I really don't feel like writing journals about my life right now. If I did, I'd be complaining about the same shit, because nothing seems to be changing. Nothing's really going my way (whine, gripe, complain. Ugh. I annoy myself). I could make change if I had the courage to, but I don't. I've recently come to the realization that I don't have a best friend, that she never existed to begin with. She's an emotional whore, not a sexual whore. She makes everyone feel like they're the center of her world and then puts them on her shelf until she needs them. Mostly guys, but I'm the one girl she's done this to.
So yeah. Enough talk about her. Here's an essay about technology I wrote for AP English. I was gonna share my editorial about technology, which is better than this, but the file is not compatible or whatever.
The Psychological Effects of Technology Addiction
This article, found on WebMD.com, was written by Jennifer Soong, a journalist who covers lifestyle and health trends for numerous magazines. It tells the story of Jenn Hoffman, a workaholic CEO who has a self-proclaimed “addiction to technology.” She has an uncontrollable compulsion to respond to every one of the 500 emails and texts she receives every day, regardless of where she is or what time of day it is. She brings her laptop to bed with her every night, and she’s been known to check her emails in the bathroom, on ski lifts, in the pool…anytime, anywhere. Technology has complete reign over her busy life.
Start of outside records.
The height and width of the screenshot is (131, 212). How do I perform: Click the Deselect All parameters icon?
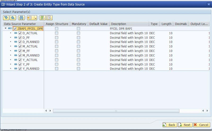49,18
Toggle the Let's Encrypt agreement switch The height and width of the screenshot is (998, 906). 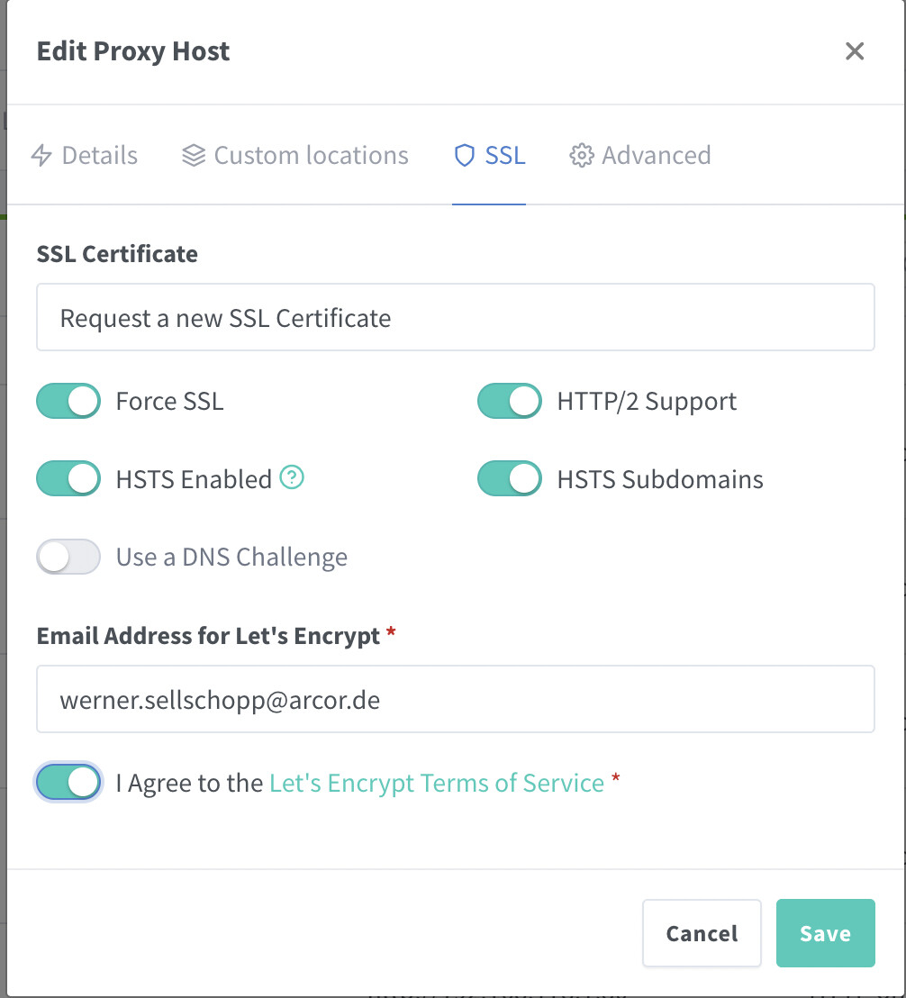tap(68, 782)
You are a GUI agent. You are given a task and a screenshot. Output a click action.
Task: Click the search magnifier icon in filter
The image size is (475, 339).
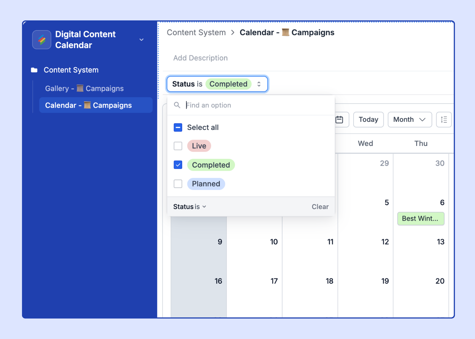coord(177,105)
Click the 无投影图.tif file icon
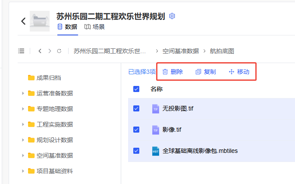The width and height of the screenshot is (295, 184). [x=156, y=108]
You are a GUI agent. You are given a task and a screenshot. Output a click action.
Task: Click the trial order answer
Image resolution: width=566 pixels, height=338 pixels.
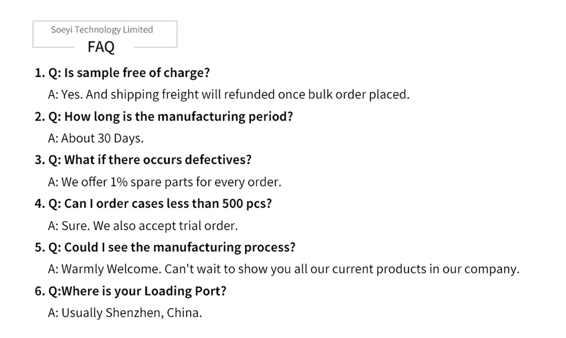pos(143,226)
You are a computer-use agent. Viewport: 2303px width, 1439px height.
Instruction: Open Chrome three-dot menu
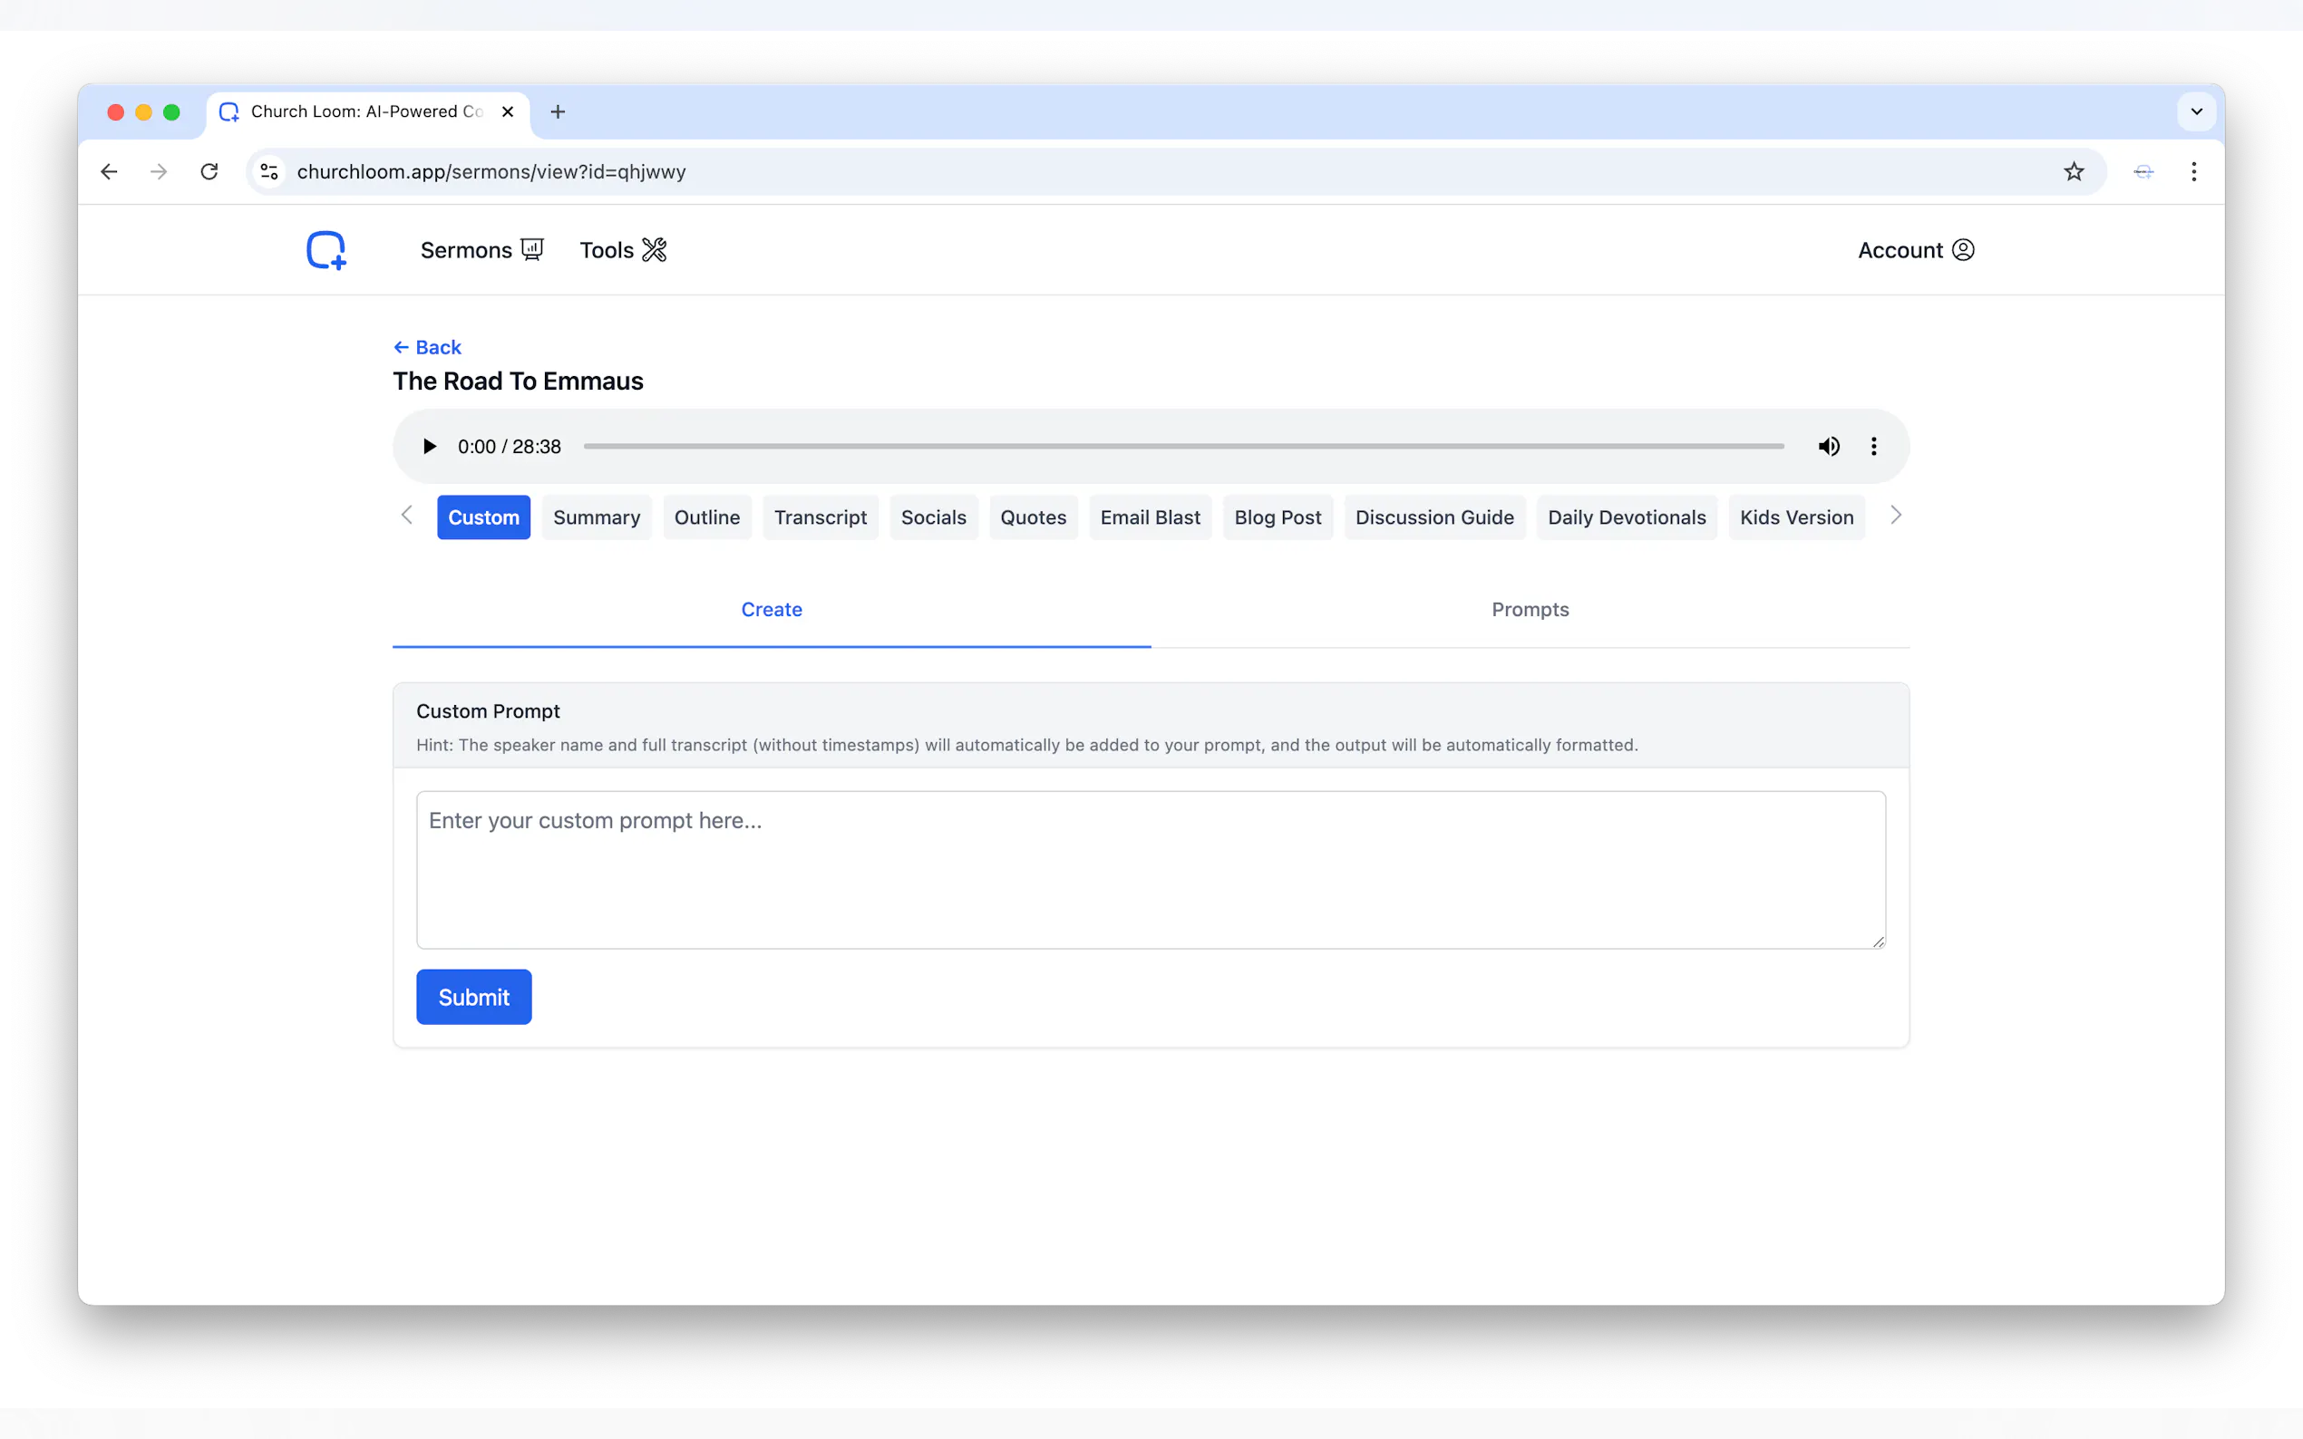[2194, 172]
Experts claim that technology can be just as harmful as obesity or smoking when it is abused. These technology addicts, who are increasing in number as the years pass, experience a few troubling symptoms. Headaches, insomnia, and stress are just a few downsides to being hooked on electronics. Too much technology also puts you at greater risk for heart attacks and other medical problems. Psychologists say that constantly being plugged in can cause you to become hyperactive and fatigued.
There is so much irony to be found in this report. We maintain this almost religious belief that technology saves us from stress by making everything easy, that it is the ultimate problem solver. In reality, the very thing that is simplifying our lives is also complicating them. How much do we miss out on because of our overdependence on technology? How much more do we have to miss before we finally realize we have a problem?
These questions are incredibly troubling. The physical and psychological side effects should be enough to snap people out of this technology craze, but unfortunately, I feel that most people will shrug off articles like this. Even when the evidence is shoved in our faces, we will continue to deny the facts, and we will continue to find refuge in this entity called the internet. This craze, sadly, will have to get even worse before it gets better.
Every one of us could very well be a technology addict to some extent. When we can hide behind a username, when we find self-worth through the comforts of social networking sites like Facebook, when we can view the world through the desensitizing, uncaring glare of a computer screen, how will we find value in anything else? We might continue to stray from the reality that lies beyond the Wi-Fi and the software updates. Face-to-face communication, real relationships with real people, self-awareness, the perseverance of true values and ethics—technology could make that all obsolete.